• TEXT SEGMENT:

▼

- - - - - - - - - - - - - - - - - - - - - - - - - - - - - - - - - - - - - - - - - - - - - - - - - - - - - - - - - - - - - - - - - - - - - - - - - - - - - - - - - - - - - - - - - - - - - - - - - - - - Stephen Lyn Bales, editor

Wednesday, October 28, 2015

Ijams staffers attend October sturgeon release, bring home two

Ijams veterinarian Dr. Louise Conrad watch fifth graders release young sturgeon at Sevens Islands

TNACI's Dr. Bernie Kuhajda

On October 8, aquatic biologists from the Tennessee Aquarium Conservation Institute (TNACI), Tennessee Wildlife Resources Agency (TWRA) and the University of Tennessee’s Department of Forestry, Wildlife and Fisheries released 1,000 lake sturgeon at Seven Islands Wildlife Refuge upstream from Ijams.

This east Knox County location on the French Broad River has been identified as favorable habitat for this species that is listed as endangered within Tennessee’s waters.

Students from a fifth grade class at Gap Creek Elementary in Knoxville helped release the y.o.y. (young-of-the-year) sturgeon. The hands-on classroom activity, assisting with this release, increases their understanding of freshwater conservation. They also discover how the health of the river and human health are connected.

The Tennessee Aquarium and its partners have reintroduced more than 181,000 lake sturgeon to the Tennessee and Cumberland Rivers since 1998.

Ijams staffer Peg Beute and other local Water Quality Forum members attended the very first major release just below Douglas Dam on July 19, 2000.

The goal of the long-term “Saving the Sturgeon” program is to restore a self-sustaining population of lake sturgeon in Tennessee. So far this effort has proven very successful with anglers reporting these fish downstream in Alabama and Kentucky (yes, the Tennessee River eventually flows north into the Bluegrass State.) Biologists have also been encouraged by recent surveys to monitor the population between Knoxville and Chattanooga.

▲

Data items
▼

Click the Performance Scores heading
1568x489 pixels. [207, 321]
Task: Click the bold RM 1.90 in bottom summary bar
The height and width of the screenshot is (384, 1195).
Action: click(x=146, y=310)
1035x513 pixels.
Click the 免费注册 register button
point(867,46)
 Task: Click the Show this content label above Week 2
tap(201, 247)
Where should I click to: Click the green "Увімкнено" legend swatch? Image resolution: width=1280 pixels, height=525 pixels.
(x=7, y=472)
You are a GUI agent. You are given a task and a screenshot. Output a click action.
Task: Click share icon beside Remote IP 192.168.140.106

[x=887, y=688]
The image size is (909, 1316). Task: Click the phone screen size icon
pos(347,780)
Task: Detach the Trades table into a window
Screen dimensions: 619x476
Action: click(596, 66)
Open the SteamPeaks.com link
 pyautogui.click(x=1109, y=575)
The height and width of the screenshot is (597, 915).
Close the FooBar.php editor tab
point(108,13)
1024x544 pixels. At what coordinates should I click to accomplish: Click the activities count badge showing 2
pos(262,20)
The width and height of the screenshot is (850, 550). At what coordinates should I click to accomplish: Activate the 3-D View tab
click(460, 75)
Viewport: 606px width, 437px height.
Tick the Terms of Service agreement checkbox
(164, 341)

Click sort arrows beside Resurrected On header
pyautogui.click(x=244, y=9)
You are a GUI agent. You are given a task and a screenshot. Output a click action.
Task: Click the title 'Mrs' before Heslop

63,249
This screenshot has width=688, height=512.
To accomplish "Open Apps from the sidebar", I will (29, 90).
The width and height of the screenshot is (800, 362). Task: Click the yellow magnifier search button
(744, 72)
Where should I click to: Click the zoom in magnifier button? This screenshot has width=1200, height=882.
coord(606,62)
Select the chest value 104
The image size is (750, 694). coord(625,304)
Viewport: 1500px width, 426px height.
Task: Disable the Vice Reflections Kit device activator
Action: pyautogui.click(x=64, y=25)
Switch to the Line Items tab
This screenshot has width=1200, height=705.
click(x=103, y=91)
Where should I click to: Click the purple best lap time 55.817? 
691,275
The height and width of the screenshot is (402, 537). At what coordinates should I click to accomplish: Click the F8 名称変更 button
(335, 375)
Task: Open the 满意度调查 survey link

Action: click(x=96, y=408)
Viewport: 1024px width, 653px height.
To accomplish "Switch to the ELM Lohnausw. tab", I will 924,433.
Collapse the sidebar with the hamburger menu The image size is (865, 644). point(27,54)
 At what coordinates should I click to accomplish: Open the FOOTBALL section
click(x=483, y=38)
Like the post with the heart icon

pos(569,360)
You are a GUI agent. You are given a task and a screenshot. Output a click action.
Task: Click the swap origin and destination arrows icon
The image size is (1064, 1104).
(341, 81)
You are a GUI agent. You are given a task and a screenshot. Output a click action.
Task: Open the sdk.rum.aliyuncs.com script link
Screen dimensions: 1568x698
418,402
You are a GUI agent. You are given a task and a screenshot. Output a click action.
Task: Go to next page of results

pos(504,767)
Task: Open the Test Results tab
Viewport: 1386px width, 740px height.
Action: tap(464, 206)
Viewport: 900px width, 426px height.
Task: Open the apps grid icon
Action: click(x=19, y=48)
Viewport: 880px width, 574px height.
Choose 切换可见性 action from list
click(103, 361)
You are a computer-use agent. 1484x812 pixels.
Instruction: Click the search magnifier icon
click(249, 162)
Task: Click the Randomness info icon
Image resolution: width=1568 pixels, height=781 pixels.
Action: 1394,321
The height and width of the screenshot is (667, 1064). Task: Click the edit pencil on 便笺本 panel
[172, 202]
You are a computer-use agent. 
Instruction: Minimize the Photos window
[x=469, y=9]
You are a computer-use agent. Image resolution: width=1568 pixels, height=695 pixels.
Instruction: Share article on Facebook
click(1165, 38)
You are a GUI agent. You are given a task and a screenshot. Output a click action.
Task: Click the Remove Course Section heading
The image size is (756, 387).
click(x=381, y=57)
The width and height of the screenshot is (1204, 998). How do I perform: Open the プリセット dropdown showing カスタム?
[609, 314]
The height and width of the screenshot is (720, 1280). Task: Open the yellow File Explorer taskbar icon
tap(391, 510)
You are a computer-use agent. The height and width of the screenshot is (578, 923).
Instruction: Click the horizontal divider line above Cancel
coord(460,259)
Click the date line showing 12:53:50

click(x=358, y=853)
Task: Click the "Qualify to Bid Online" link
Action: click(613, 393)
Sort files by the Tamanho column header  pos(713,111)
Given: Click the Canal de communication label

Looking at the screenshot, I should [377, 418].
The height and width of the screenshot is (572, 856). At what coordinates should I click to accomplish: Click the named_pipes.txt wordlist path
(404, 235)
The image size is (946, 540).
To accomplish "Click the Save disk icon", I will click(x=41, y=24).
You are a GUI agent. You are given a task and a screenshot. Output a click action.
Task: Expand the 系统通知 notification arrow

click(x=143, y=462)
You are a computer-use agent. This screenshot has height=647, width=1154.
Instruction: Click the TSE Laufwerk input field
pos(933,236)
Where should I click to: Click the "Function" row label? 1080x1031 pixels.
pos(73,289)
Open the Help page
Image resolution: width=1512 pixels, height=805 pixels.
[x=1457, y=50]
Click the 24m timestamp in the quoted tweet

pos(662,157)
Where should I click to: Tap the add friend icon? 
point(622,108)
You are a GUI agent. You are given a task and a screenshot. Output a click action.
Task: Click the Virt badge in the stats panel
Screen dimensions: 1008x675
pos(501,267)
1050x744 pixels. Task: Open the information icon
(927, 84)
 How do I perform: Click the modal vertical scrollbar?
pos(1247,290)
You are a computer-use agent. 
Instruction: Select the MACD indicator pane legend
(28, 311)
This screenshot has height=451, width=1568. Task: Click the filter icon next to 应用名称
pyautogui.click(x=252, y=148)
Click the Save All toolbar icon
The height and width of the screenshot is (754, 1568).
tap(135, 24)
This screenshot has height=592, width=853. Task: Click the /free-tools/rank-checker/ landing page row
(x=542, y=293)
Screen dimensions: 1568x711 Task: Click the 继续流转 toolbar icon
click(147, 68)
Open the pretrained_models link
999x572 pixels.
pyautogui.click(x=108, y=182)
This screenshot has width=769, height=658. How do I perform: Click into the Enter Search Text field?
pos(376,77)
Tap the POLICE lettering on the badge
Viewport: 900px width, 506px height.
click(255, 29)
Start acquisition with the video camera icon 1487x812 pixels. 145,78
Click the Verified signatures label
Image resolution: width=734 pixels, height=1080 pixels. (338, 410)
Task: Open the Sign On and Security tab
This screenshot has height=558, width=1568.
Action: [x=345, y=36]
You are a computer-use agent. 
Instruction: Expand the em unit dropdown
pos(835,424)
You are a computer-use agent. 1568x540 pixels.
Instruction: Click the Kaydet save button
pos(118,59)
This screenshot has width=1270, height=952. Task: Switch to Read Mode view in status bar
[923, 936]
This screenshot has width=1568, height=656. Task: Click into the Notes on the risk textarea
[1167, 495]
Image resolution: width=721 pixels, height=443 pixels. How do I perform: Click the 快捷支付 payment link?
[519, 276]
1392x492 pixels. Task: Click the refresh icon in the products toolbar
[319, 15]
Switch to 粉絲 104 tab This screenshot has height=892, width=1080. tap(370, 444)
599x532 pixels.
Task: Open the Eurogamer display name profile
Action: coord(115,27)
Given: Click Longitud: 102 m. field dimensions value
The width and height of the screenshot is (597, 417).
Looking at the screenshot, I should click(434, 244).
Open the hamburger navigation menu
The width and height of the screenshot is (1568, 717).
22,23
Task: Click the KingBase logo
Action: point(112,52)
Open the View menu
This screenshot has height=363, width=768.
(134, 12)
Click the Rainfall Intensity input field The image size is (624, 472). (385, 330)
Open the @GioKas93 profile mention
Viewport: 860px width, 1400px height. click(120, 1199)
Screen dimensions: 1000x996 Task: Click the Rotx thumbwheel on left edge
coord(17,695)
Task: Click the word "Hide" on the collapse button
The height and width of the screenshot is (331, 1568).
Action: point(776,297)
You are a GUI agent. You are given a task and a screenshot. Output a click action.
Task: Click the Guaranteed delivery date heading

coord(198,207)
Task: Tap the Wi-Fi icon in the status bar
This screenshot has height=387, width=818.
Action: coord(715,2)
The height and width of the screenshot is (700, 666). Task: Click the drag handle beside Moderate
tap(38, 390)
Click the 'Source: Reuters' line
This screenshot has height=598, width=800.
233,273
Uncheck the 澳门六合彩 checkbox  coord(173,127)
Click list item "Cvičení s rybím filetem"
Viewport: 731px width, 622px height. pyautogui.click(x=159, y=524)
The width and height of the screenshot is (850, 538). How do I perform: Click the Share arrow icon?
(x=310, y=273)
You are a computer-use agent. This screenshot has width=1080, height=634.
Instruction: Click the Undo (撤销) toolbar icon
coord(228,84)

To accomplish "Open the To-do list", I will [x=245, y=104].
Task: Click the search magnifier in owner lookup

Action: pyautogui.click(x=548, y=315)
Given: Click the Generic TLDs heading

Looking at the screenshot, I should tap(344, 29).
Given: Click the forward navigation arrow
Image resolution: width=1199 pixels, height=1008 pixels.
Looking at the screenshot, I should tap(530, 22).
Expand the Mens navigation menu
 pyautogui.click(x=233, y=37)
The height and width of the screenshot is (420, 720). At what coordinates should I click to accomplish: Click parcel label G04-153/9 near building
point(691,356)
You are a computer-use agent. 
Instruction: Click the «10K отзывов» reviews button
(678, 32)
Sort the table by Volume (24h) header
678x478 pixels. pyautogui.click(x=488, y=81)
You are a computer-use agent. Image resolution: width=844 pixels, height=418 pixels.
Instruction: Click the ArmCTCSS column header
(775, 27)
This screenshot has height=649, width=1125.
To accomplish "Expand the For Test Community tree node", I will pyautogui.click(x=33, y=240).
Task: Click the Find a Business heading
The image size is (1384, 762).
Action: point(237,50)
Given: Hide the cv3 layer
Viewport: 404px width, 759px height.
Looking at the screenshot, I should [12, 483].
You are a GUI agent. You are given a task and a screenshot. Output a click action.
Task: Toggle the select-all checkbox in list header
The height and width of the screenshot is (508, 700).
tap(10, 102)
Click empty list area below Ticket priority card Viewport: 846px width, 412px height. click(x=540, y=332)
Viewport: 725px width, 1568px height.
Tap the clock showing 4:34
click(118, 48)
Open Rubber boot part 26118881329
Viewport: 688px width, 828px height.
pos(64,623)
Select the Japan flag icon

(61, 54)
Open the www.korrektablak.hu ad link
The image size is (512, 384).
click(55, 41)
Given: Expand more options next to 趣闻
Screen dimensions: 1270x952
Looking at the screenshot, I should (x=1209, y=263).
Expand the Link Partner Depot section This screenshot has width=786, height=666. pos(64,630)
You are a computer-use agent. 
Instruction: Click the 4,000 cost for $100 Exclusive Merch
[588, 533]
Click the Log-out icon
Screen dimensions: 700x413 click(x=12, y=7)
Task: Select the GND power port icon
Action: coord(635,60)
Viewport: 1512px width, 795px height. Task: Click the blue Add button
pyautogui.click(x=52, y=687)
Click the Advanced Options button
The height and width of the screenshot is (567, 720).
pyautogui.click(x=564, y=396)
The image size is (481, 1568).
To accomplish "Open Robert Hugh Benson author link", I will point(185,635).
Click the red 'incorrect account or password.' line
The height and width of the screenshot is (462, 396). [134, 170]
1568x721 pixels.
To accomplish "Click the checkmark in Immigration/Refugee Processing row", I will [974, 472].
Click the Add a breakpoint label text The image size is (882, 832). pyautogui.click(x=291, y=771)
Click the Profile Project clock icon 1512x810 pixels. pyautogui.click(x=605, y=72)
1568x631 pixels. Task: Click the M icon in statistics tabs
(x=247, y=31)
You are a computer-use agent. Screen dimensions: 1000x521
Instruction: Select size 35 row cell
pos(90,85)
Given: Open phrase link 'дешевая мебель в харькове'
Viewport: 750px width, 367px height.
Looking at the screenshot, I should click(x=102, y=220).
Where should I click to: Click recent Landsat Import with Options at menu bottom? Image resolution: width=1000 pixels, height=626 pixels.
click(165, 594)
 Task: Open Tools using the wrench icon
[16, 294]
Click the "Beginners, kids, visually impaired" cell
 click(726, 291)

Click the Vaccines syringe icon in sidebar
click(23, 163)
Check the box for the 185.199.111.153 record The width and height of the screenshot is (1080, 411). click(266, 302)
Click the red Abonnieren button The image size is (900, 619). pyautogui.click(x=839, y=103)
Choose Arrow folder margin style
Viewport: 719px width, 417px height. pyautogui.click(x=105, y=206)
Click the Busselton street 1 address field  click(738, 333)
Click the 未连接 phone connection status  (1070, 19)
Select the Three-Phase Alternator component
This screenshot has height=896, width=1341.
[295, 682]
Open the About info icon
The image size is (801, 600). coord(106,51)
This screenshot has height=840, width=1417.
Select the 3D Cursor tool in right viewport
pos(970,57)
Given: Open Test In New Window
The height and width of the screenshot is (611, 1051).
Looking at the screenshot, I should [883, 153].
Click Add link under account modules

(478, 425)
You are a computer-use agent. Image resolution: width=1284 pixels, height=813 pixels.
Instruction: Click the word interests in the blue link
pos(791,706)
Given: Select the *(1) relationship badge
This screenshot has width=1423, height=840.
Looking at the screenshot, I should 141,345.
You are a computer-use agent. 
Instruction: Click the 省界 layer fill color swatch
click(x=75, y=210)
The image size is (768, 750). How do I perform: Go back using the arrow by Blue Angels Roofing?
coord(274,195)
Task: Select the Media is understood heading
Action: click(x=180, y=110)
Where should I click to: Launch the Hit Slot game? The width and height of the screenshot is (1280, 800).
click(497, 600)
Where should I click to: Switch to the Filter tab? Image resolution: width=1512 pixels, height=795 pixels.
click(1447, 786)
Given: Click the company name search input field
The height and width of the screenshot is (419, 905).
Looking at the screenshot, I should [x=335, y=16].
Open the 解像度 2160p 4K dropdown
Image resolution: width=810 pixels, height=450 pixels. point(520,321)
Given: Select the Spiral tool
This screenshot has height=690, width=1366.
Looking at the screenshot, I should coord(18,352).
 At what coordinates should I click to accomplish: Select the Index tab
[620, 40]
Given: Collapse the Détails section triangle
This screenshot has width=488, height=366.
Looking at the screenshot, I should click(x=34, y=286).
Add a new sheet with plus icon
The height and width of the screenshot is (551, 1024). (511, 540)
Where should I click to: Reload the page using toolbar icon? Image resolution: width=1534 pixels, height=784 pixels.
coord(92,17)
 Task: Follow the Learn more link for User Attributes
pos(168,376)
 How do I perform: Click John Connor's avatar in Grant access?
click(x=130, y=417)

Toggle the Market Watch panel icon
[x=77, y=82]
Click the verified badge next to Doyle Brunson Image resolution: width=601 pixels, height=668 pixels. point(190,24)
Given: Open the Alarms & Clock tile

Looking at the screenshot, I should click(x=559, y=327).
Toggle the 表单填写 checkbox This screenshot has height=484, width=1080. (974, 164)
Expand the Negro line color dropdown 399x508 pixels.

▲

• TASKS TO CARRY OUT:
1) From the sturgeon release post, copy out the passage that opens with the words "The goal of" and ends with the words "Knoxville and Chattanooga.".
2) According to the sturgeon release post, how many lake sturgeon were released at Seven Islands Wildlife Refuge on October 8?
3) Continue the sturgeon release post, starting after its last sentence.

• ANSWERS TO THE EXERCISES:
1)
The goal of the long-term “Saving the Sturgeon” program is to restore a self-sustaining population of lake sturgeon in Tennessee. So far this effort has proven very successful with anglers reporting these fish downstream in Alabama and Kentucky (yes, the Tennessee River eventually flows north into the Bluegrass State.) Biologists have also been encouraged by recent surveys to monitor the population between Knoxville and Chattanooga.

2) 1,000 lake sturgeon.

3)
These impressive fish are true river giants. Some may grow to more than eight feet in length. Lake sturgeon have also been known to live nearly 150 years, feeding mainly on bottom dwelling crayfishes, mussels, aquatic insect larvae and small fishes.

French Broad River at Seven Islands
Kathlina Alford, Thom Benson and Dr. Bernie Kuhajda with the Tennessee Aquarium (right, all in dark blue) help Gap Creek fifth graders release young sturgeon into the French Broad.



Some of the 1,000 sturgeon sampling the taste of the French Broad River for the first time.

What did the sturgeon young of the year look like? 

Well, you can visit Ijams and find out. 

Ijams veterinarian, Dr. Louise Conrad and Peg Beute attended the release to bring two y.o.y. back to the nature center. They are display in the Exhibit Hall until they outgrow their aquarium home. (The last sturgeon that lived in the Ijams Exhibit Hall moved on to a larger tank at the Aquarium of the Americas in New Orleans.

These two sturgeon spent the past year at Ijams in the exhibit Hall.
But they have outgrown their aquarium and will now move on to a larger one in New Orleans
Two new young-of-the-year sturgeon are now on display at Ijams.